Effectivement, auparavant il y avait un seul bulletin à glisser dans l’urne. On votait uniquement par secteur ou arrondissement. Là, vous aurez deux circuits parallèles. L’un concernera le vote pour la mairie centrale et l’autre pour le secteur où vous demeurez. Concrètement il faudra prendre une enveloppe de couleur et les bulletins pour la mairie centrale. La remplir dans l’isoloir ensuite émarger avant de voter. Il faudra renouveler la même opération pour la liste de secteur en empruntant un autre circuit. Enveloppe d’une autre couleur, isoloir, émargement et vote dans une autre urne.
Est-ce que je peux voter d’une couleur politique pour la liste de la mairie centrale et d’une autre pour la mairie de secteur ?
Oui, c’est possible : les deux scrutins sont indépendants l’un de l’autre.

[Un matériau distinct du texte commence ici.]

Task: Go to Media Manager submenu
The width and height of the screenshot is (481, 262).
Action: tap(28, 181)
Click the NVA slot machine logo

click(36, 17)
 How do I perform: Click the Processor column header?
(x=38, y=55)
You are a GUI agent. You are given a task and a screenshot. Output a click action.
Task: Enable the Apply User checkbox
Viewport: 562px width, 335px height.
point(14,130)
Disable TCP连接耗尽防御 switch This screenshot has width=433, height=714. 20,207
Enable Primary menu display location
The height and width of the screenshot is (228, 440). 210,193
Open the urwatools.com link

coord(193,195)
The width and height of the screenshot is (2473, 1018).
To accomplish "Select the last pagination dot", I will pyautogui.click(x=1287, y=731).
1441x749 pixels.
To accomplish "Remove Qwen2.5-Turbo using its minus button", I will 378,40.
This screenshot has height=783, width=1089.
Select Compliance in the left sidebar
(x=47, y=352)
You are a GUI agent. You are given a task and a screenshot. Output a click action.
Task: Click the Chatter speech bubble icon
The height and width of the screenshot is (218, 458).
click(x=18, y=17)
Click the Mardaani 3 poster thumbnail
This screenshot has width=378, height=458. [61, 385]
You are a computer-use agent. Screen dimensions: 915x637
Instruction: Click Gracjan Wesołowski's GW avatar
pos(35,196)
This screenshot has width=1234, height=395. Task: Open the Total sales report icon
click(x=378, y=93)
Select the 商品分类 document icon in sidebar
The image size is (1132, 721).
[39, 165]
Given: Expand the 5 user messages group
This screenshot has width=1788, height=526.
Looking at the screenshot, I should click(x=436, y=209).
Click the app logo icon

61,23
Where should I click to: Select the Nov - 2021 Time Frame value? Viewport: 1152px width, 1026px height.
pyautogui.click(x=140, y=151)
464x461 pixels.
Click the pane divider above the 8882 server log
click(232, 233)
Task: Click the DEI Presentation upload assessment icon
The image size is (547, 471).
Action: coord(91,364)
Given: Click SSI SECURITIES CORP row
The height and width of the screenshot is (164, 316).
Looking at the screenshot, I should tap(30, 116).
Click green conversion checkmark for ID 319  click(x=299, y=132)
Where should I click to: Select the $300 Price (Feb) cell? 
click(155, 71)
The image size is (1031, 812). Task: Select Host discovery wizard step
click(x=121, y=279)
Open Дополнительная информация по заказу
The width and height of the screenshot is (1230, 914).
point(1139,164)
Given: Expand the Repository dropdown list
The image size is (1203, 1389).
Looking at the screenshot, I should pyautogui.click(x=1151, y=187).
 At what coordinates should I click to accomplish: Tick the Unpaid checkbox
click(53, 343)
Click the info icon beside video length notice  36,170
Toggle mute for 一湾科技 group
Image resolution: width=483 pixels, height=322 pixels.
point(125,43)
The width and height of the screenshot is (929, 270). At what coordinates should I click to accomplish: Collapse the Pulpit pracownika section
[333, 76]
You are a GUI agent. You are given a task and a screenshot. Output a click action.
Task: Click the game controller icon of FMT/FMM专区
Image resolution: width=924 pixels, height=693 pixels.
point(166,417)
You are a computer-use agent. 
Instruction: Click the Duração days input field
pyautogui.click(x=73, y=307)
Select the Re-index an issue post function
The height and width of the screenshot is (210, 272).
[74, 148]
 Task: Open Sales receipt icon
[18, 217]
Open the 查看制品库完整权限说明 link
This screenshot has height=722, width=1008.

Si vous appréciez, par exemple, la tête de liste de votre secteur, même si elle n’est pas de la même couleur politique que votre choix pour la mairie centrale, rien ne vous empêche de glisser dans les urnes deux bulletins de couleurs politiques différentes.
Ce nouveau mode de scrutin change la donne ?
Oui, un vote égale une voix. Il n’y a plus d’agrégation des résultats par secteur, qui n’avaient pas le même nombre de représentants. Il fallait donc gagner les secteurs les plus lourds ou surperformer dans d’autres pour emporter l’élection. Ce nouveau scrutin représente directement l’expression électorale. Les électeurs votent pour la mairie centrale comme dans les autres communes. Cela évite les effets de compensation et de distorsion de l’ancien système par secteur. En 1983, par exemple, Jean-Claude Gaudin était majoritaire en voix sur l’ensemble de la commune de Marseille (3 000 voix d’avance), mais il a perdu en nombre de sièges. Il y avait donc une inadéquation entre l’expression du vote et le résultat final : la défaite en sièges. Cette distorsion ne peut plus exister avec le nouveau scrutin. Celui qui est majoritaire en voix gagne.
Dans les autres villes (hors PLM) la liste arrivée en tête a une prime de 50% des sièges, ce n’est pas le cas à Marseille.
Non, pour avoir une meilleure représentativité des partis au sein de l’hémicycle la loi mentionne que la liste arrivée en tête bénéficie d’une prime plus faible (25%). Cela veut dire qu’à Marseille par exemple la liste gagnante a d’emblée 28 sièges sur les 111 du conseil municipal. Ensuite 75% des sièges restants (83) sont répartis à la proportionnelle. En résumé si le gagnant obtient 34% des voix au second tour, il détient la majorité absolue dans le futur conseil municipal (83 x 34% = 28) + 28 (la prime au gagnant = 56. Soit la majorité absolue sur 111 sièges.
C’est le même principe pour les secteurs ?
Non, la liste arrivée en tête bénéficie, comme dans les autres communes de France d’une prime de 50%.
Dernière question. Qui peut se maintenir au second tour.
Toutes les listes qui dépassent les 10% des suffrages exprimés peuvent se maintenir au second. Entre 5 et 10% elles peuvent fusionner avec une autre liste. En deçà elles disparaissent.